**Work instructions:**
Could you copy the article on spring break in Los Angeles from "Spring break has" to "to Los Angeles.", substituting "health authorities" for "public health officials"?

**Supplied passage:**
= = =

Los Angeles

LA Officials Worry of COVID Case Surge After Spring Break

Tour buses are still taking riders along the Hollywood Hills, even though several of the overlooks are closed.

NBC Universal, Inc.

Spring break has arrived and more and more people are starting to travel once again, leaving public health officials to remind locals and visitors about travel restrictions still in place as they hope to stop another surge like the one after the holiday season.

During spring break in the past, Hollywood boulevard has been absolutely packed along the Walk of Fame, but the Boulevard remained pretty calm on Monday.

Tourists said they’ve noticed businesses have been closed, but they still want to take advantage of spring break -- while trying to stay safe.

Despite calls from public health officials to stay home for spring break, many tourists were flocking to Los Angeles.

"I feel safe," tourist Ingrid Brizzee said. "It’s been fun. We haven’t really worried too much about it. Things are definitely stricter here than in Idaho."

Tour buses are still taking riders along the Hollywood Hills, even though several of the overlooks are closed.

Many business along Hollywood Boulevard still haven’t opened their doors during the pandemic.

LA County Public Health officials talked about the fear of a surge Monday, and reminded everyone that the travel advisory is still in effect saying travelers need to quarantine for 10 days.

= = =

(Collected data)
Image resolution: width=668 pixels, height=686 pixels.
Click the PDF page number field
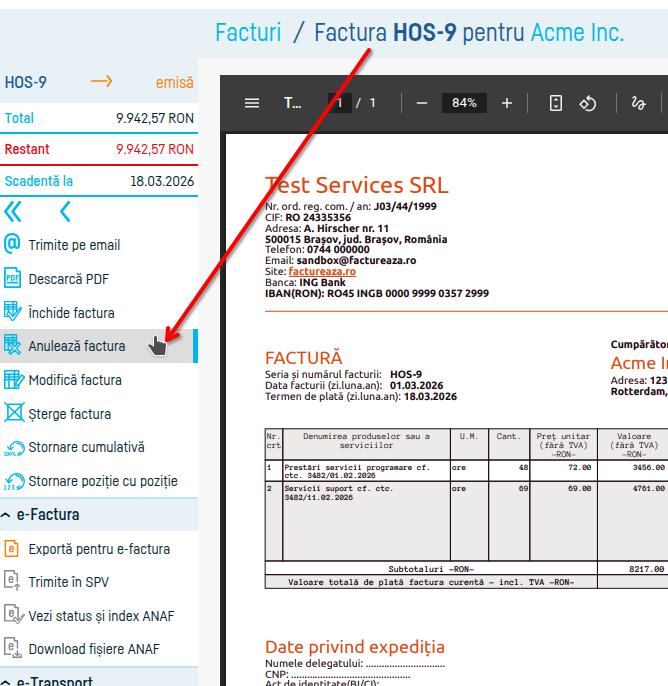click(340, 103)

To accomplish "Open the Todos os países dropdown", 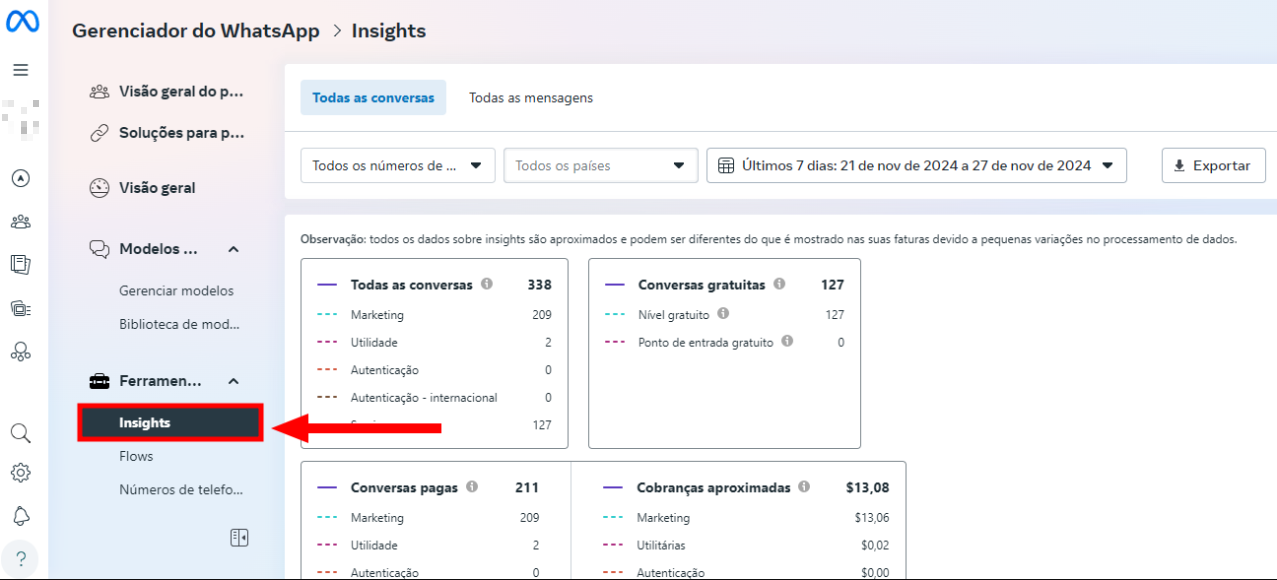I will pos(600,166).
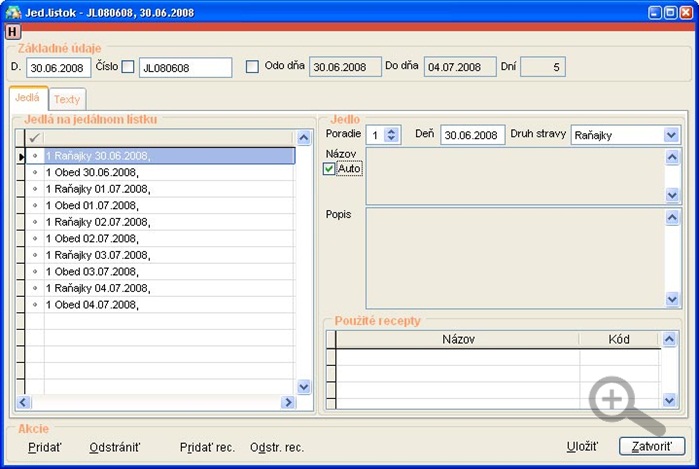
Task: Tick the checkbox before Odo dňa
Action: pos(252,67)
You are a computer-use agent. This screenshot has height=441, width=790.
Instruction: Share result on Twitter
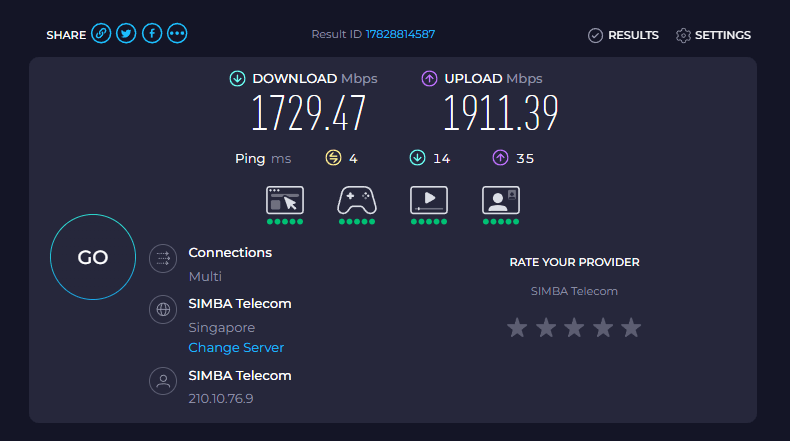pos(126,34)
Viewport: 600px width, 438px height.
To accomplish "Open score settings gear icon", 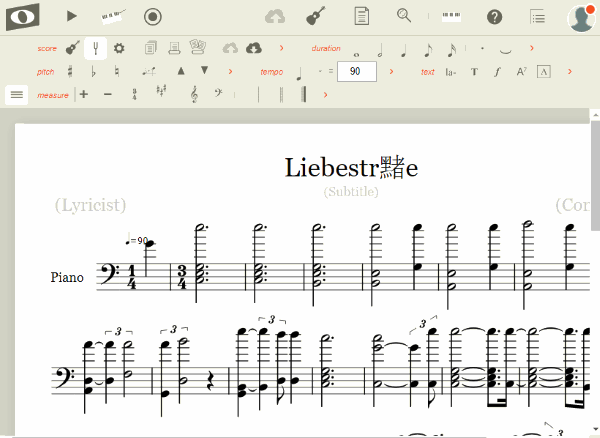I will (x=119, y=48).
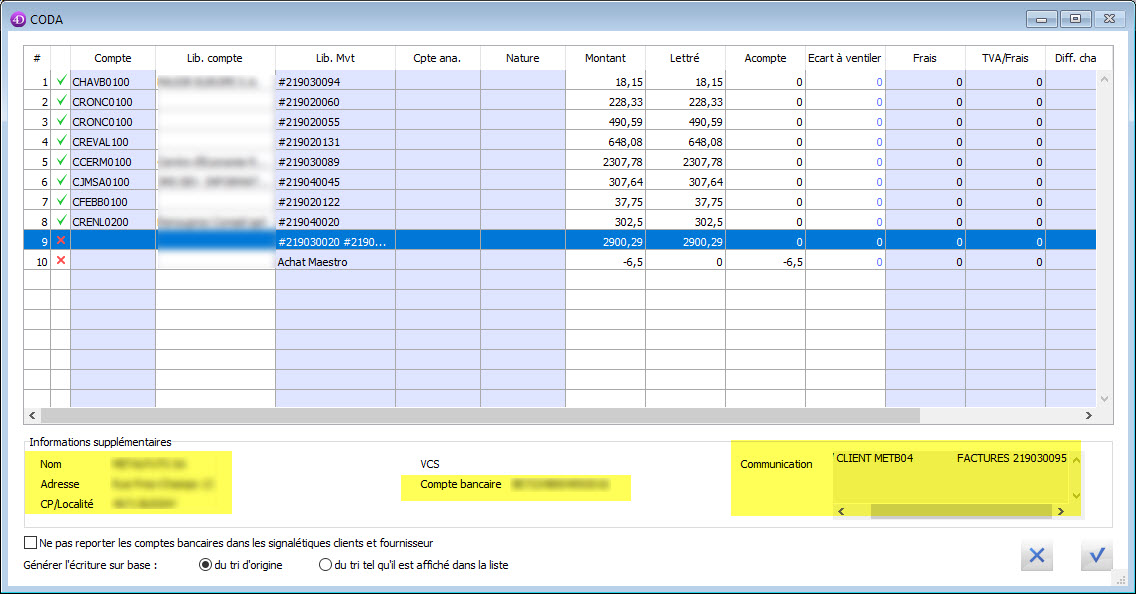Viewport: 1136px width, 594px height.
Task: Click the 'Compte' column header
Action: pyautogui.click(x=113, y=58)
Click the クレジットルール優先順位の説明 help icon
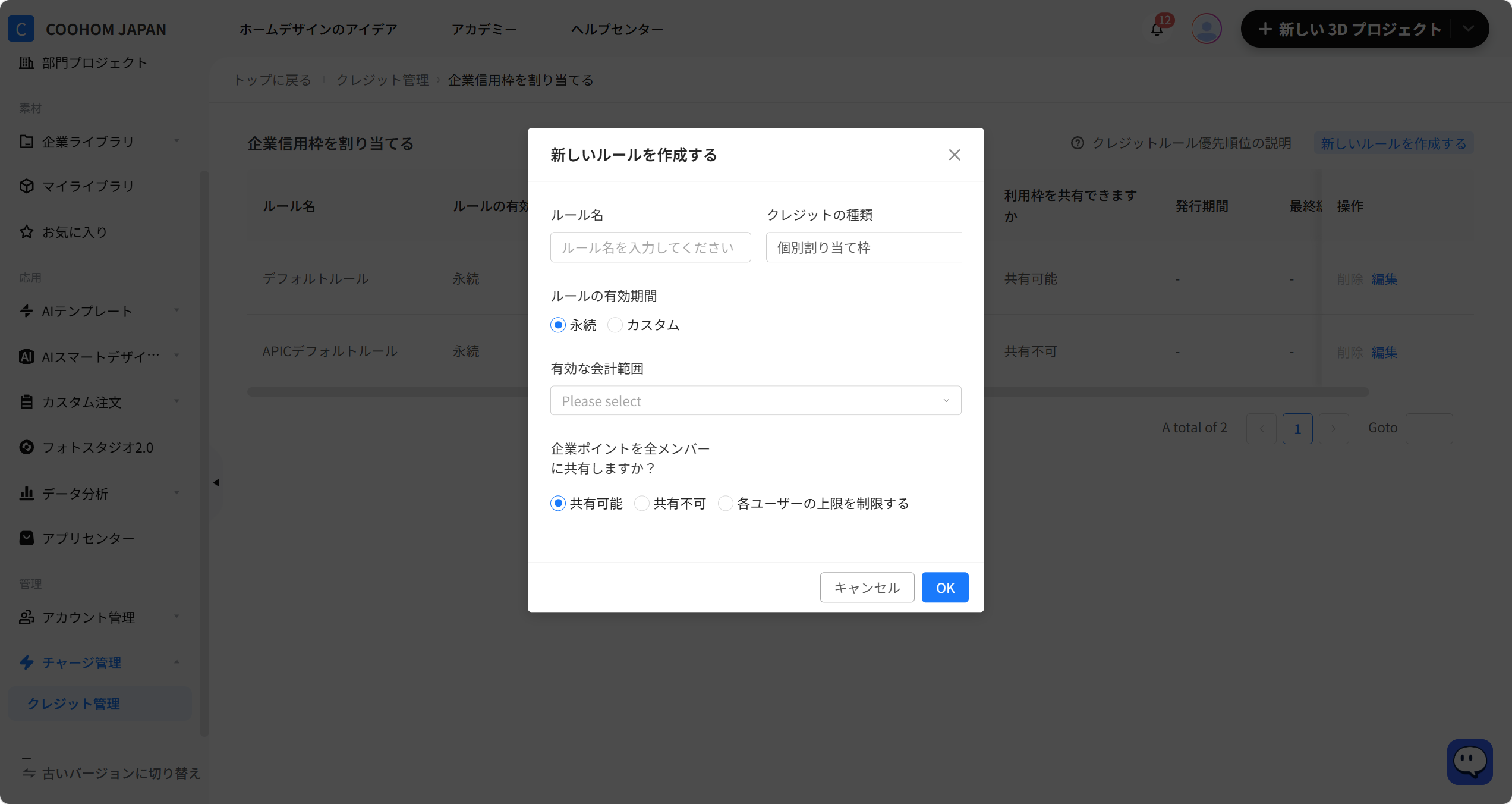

= = =

**Response for this exercise:**
Spring break has arrived and more and more people are starting to travel once again, leaving health authorities to remind locals and visitors about travel restrictions still in place as they hope to stop another surge like the one after the holiday season.

During spring break in the past, Hollywood boulevard has been absolutely packed along the Walk of Fame, but the Boulevard remained pretty calm on Monday.

Tourists said they’ve noticed businesses have been closed, but they still want to take advantage of spring break -- while trying to stay safe.

Despite calls from health authorities to stay home for spring break, many tourists were flocking to Los Angeles.